I have been with a man a year we live together he has lied about being divorce but they have being living separate for about 3 years the problems is the ex wife and HIM & his decisions and his daughter so the ex wife lives right down the street with the married man she left him for with the kids in a one bedroom where the kids sleep on the floor and they are 13 & 14. And the ex wife has done some very disrespectful things like calling my child phone making threats and coming to our home after being told not to come to pick fights he stopped her from coming over everyday told her she couldn't come over anymore we would meet or or drop them off every since then all hell broke loose she is constantly saying how she hates me and my daughter and keeping drama going and with him.
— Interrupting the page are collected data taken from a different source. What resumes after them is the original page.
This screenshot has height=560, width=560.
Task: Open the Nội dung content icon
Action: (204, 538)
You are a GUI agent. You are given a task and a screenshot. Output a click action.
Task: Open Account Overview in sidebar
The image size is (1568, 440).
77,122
He will not sleep in the bed with me he sleeps in the chair he has bought another chair and put it in the room but I have to beg him to get in the bed but when he kids come his daughter in particular he wants to sleep down stairs with them and I recently lost a family member during that time I told him I need you can u please sleep in the bed with me but he wouldn't do it but daughter comes over he said he feels bad. And wants to sleep down stair with them BTW I have asked do u have a breathing problem what can we do to help u and nothing I'm feed up at this point I bend over backwards for him and his kids. Even helping him pay for the divorce that he lied about having my hands are tied 🏾 I'm 28 and he is 43


----------



## EleGirl (Dec 3, 2011)

Your post is hard to read. It a bunch of run-on sentences. You might want to use sentences, paragraphs and punctuation. More people will take the time to read your posts if you do.

So I made your post more readable. Now that I did that, I understand a lot more of what you are saying.



Bellalashay37 said:


> I have been with a man a year. We live together.
> 
> He has lied about being divorce but they have being living separate for about 3 years. The problems are the ex wife, and HIM, & his decisions, and his daughter.
> 
> ...


How long have he and his wife been separated?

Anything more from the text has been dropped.